EXERCISE PROMPT
Go to the line below containing "The height and" and print exactly from there through the line containing "Click the 'blockTopLogin, container'", both included. Print nothing else.

INFORMATION SHOWN
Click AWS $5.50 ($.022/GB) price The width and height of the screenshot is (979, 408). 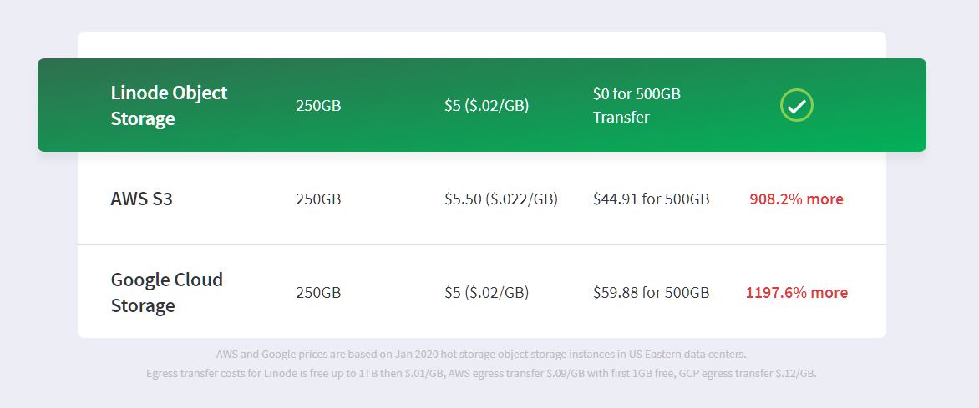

...

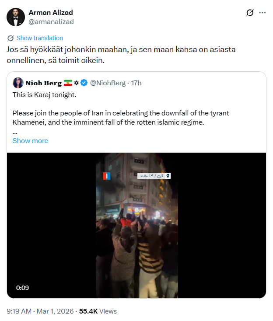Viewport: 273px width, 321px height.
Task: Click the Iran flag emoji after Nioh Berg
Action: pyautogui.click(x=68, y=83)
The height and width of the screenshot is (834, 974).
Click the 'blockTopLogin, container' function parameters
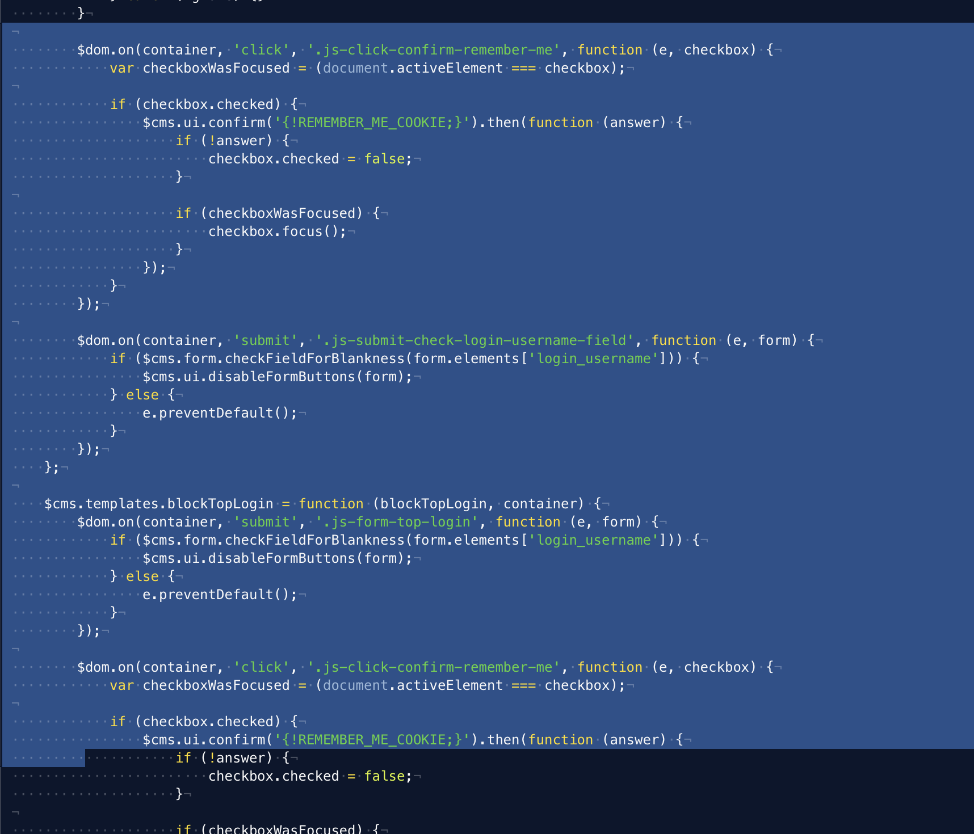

RESPONSE TO THIS EXERCISE
The height and width of the screenshot is (834, 974).
Click the 'blockTopLogin, container' function parameters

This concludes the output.